What to work on - Scale the answer coordinates by 0.2, rounding to whole numbers with halves rounded up, and reproduce the data, requests included, from the line with "Go to the Home page" up to and including the last line of the data. Omit the pictures.

Records from a pointing dataset -

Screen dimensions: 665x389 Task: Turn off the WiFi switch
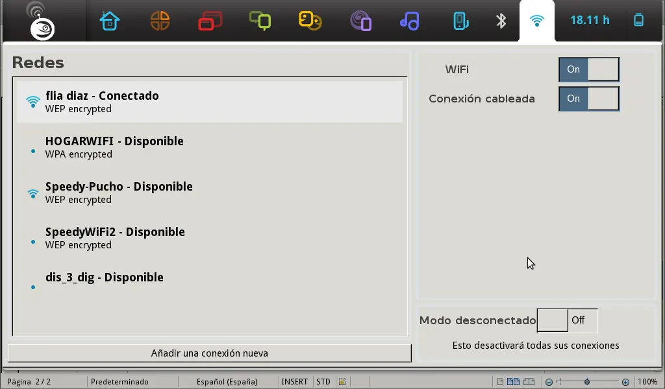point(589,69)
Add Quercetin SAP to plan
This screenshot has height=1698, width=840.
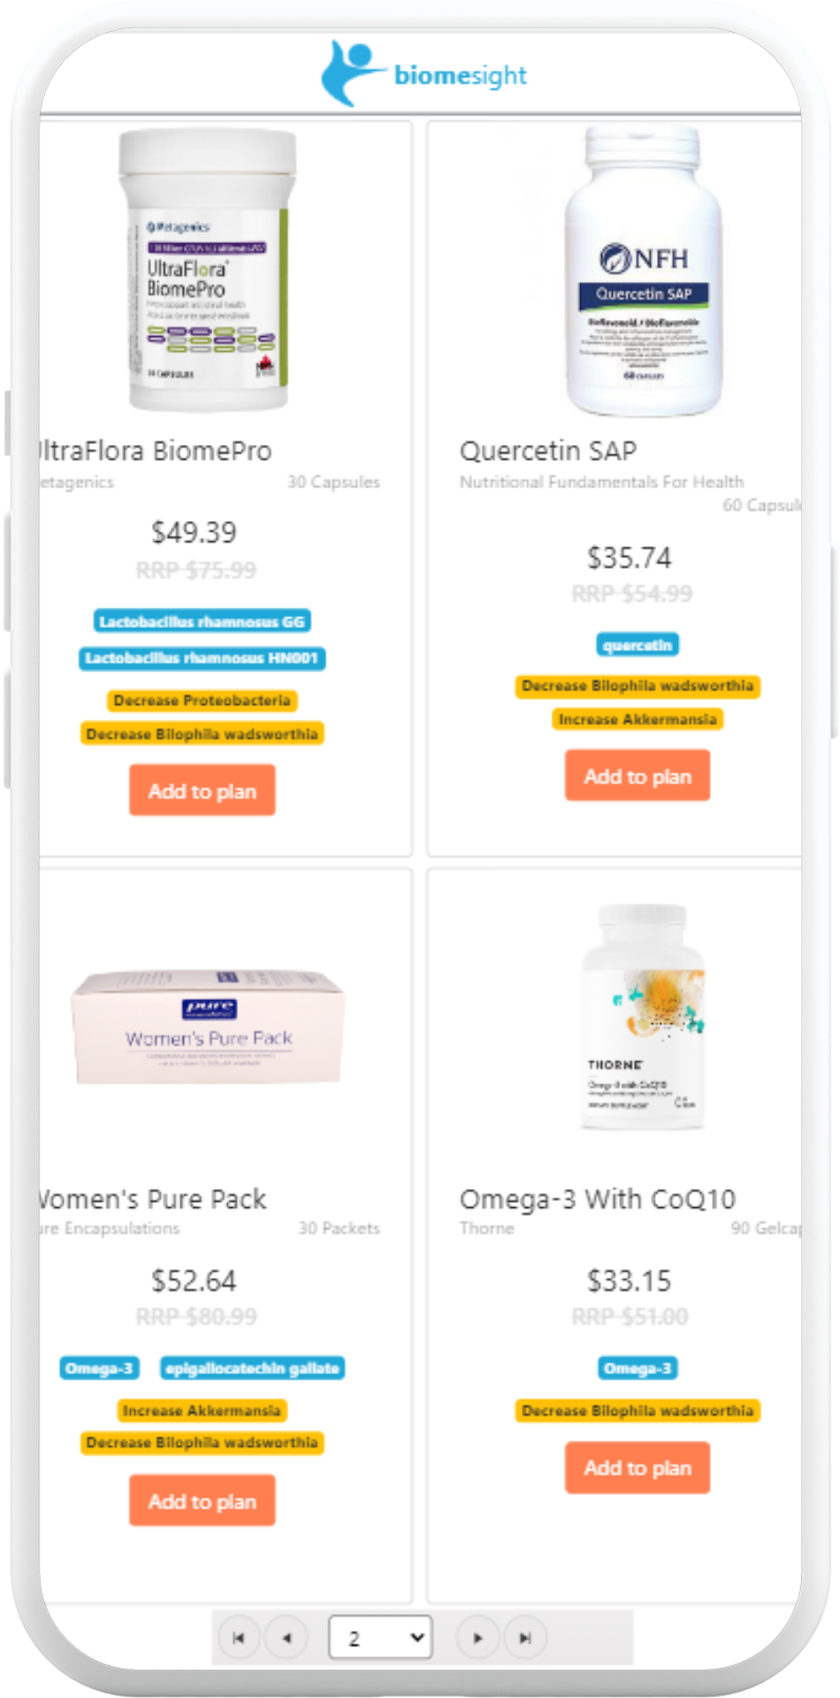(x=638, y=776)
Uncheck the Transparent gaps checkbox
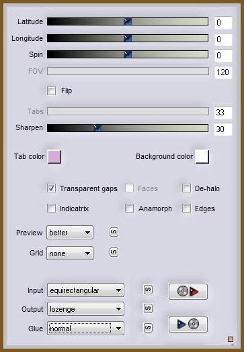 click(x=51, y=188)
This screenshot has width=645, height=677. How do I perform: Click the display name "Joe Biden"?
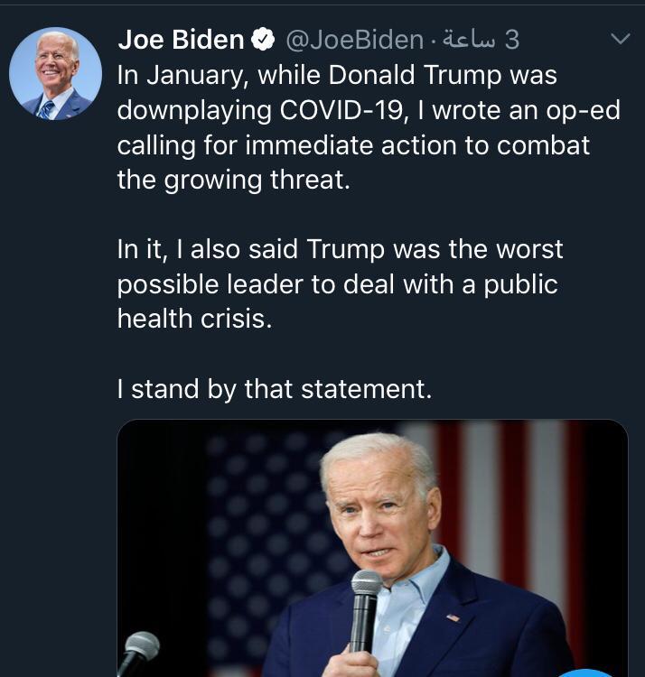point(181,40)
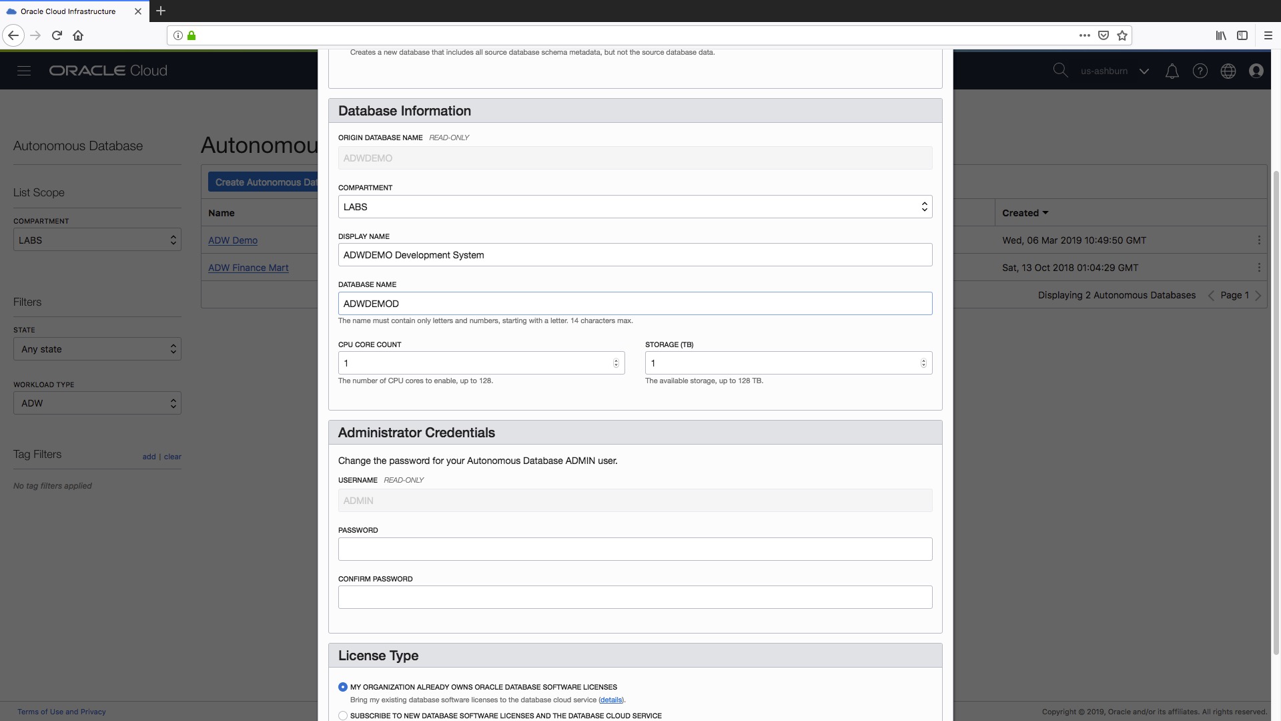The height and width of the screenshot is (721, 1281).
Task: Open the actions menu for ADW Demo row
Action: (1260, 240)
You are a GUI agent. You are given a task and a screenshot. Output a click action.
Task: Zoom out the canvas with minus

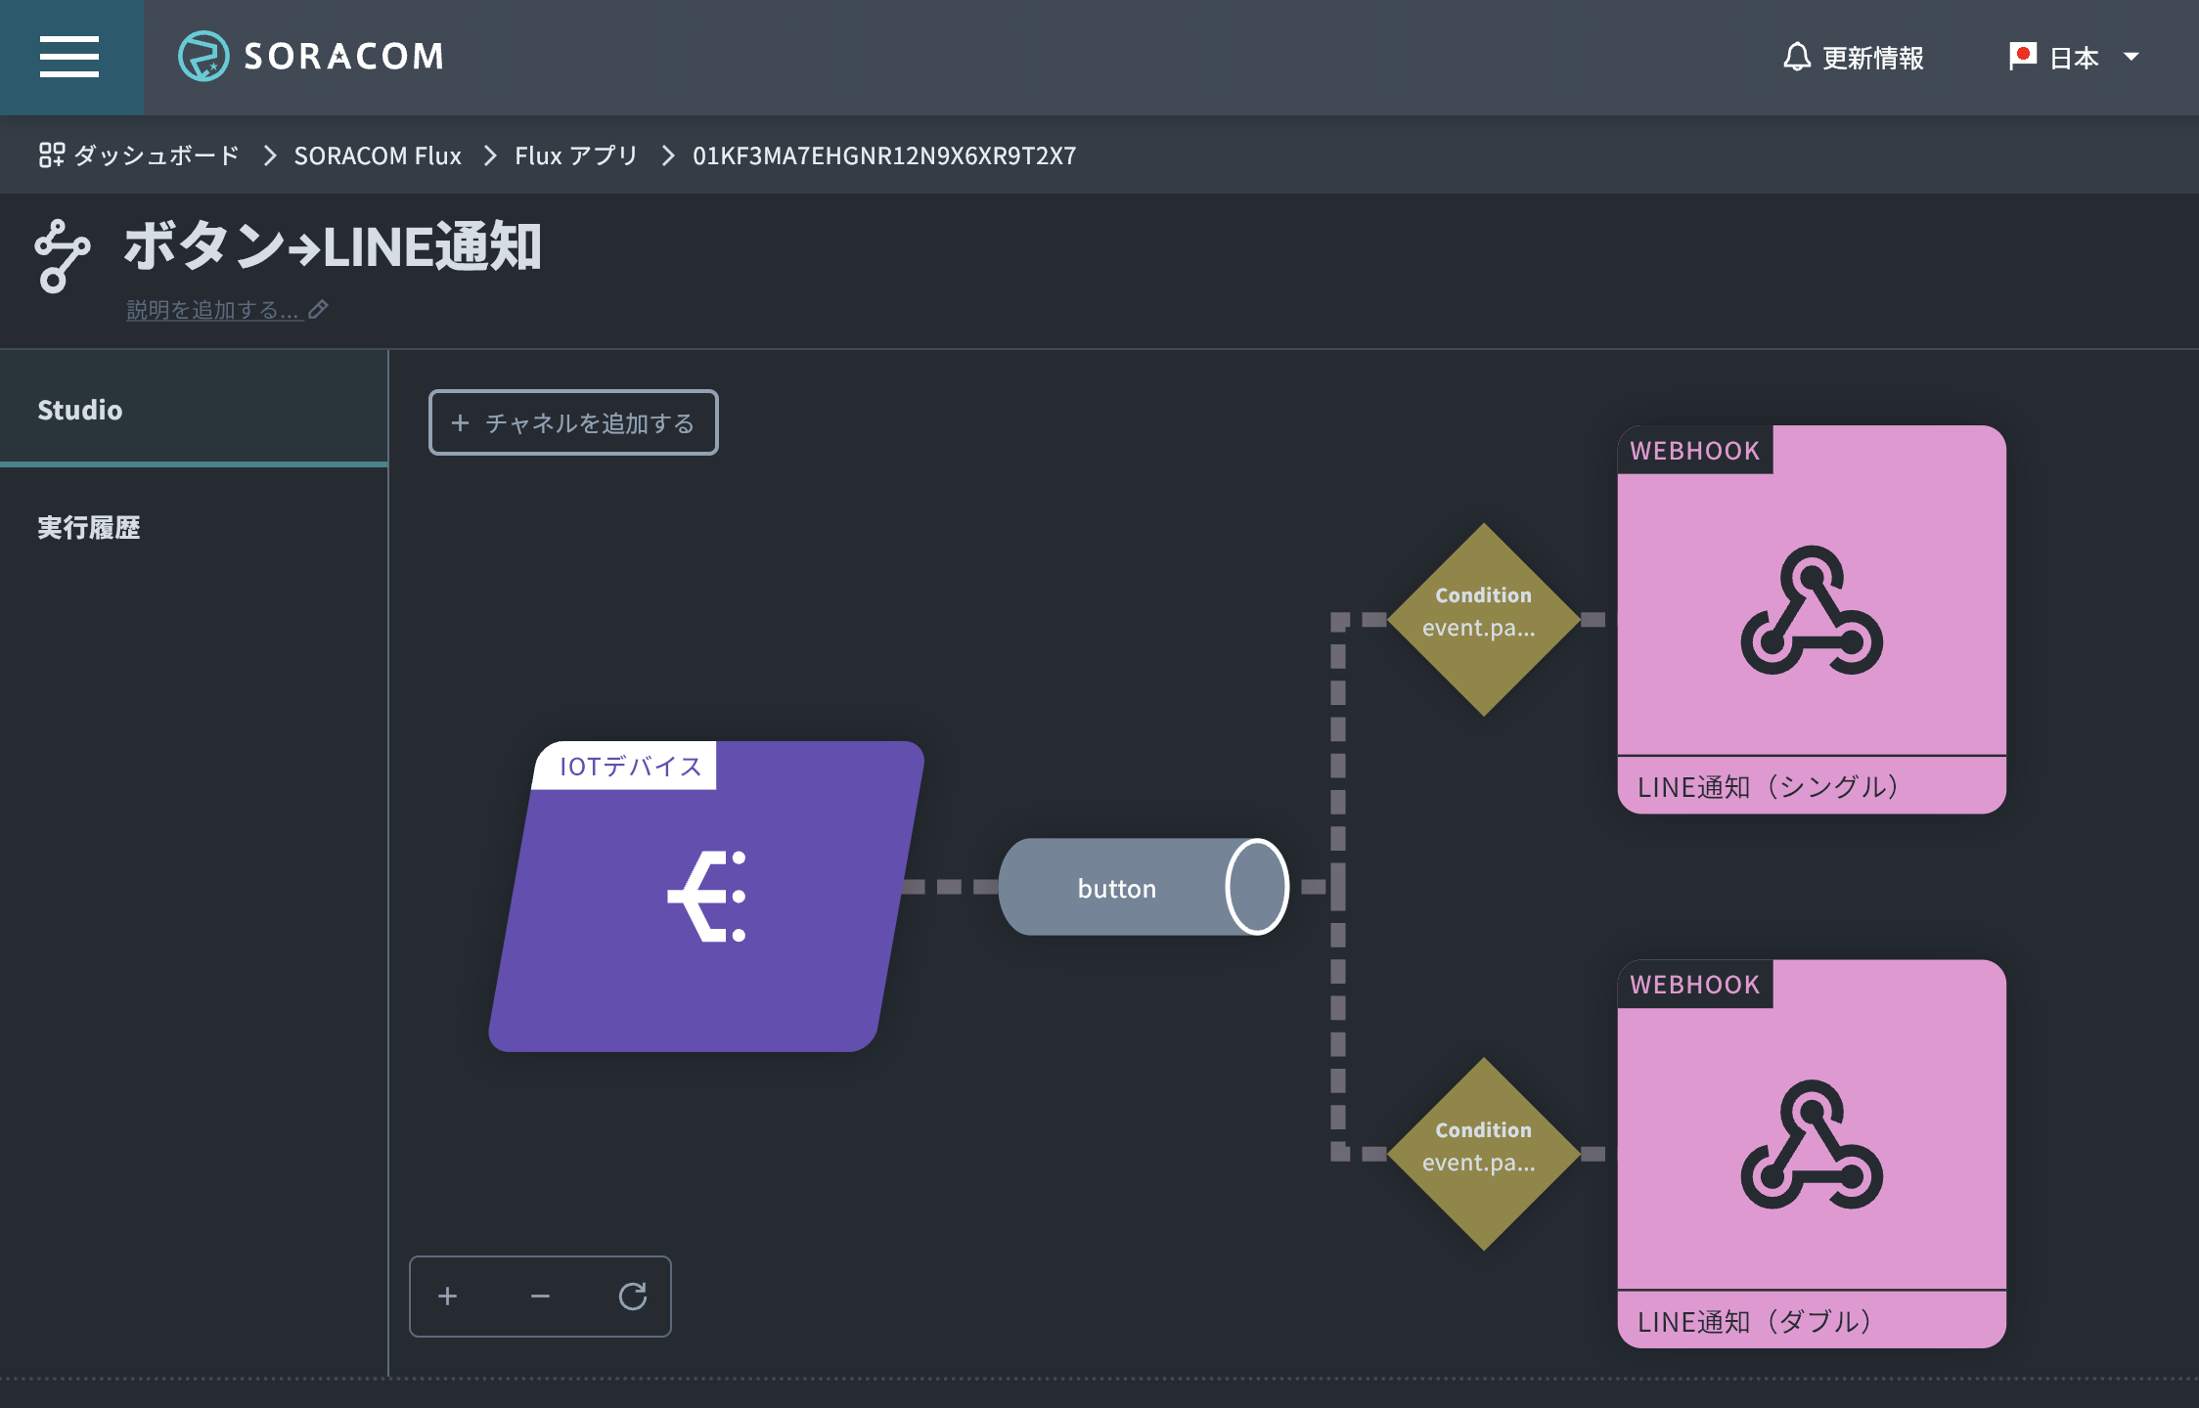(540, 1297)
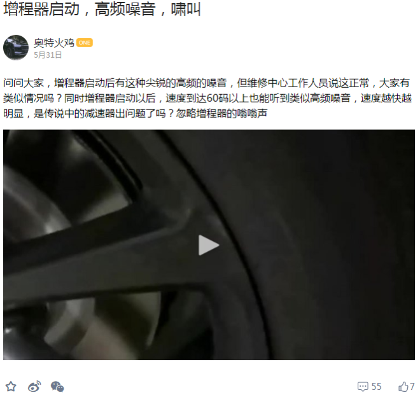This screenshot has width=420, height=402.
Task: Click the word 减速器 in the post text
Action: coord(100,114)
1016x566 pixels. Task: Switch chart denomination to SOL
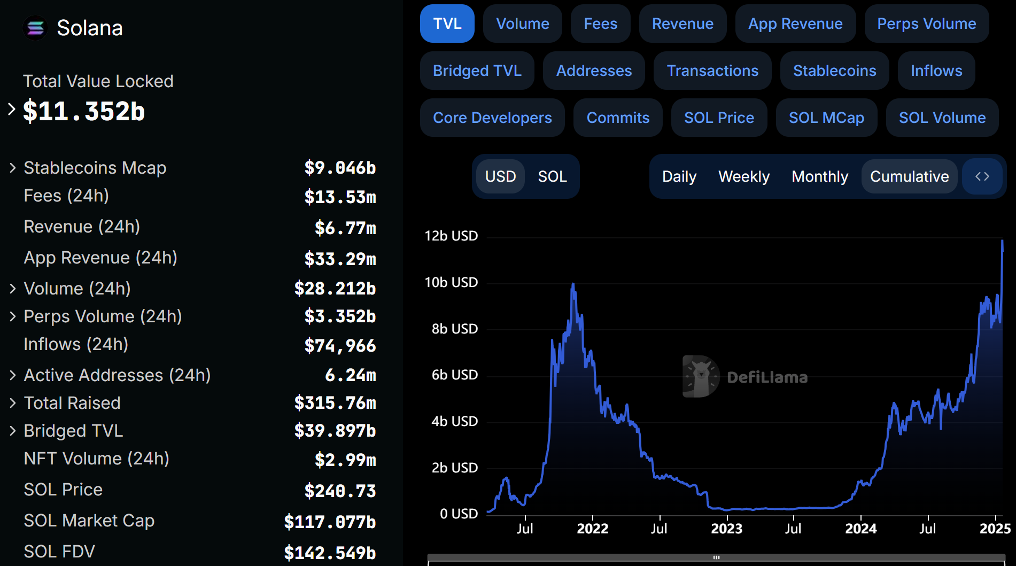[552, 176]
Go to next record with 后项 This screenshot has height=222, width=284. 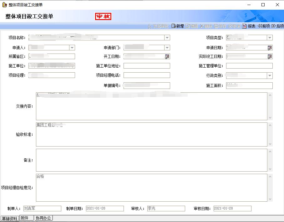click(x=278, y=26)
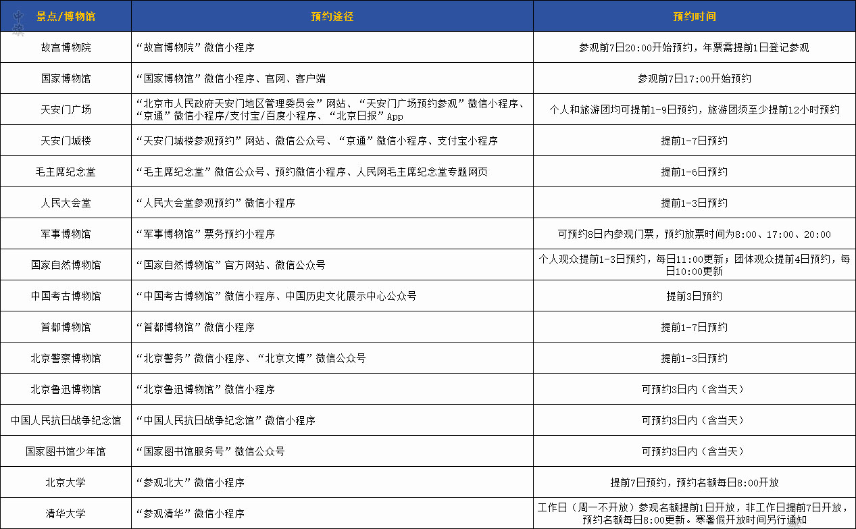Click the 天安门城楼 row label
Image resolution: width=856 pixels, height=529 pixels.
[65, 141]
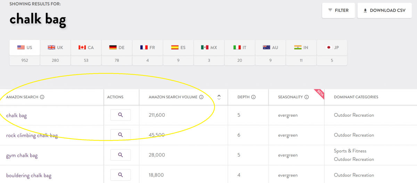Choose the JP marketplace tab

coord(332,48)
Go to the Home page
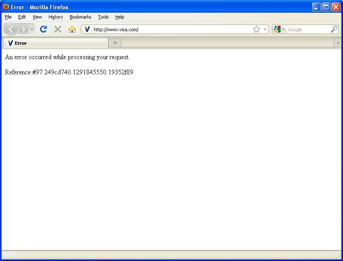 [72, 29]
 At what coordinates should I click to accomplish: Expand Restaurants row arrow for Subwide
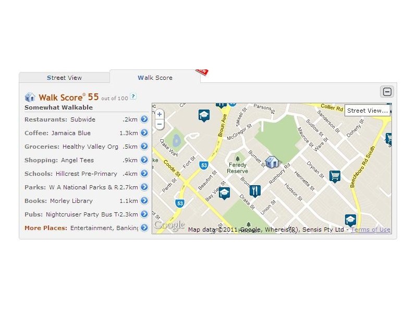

Result for this task -
Go to the Home page
 [14, 6]
 At what coordinates should I click to accomplish: Expand Restaurants row arrow for Subwide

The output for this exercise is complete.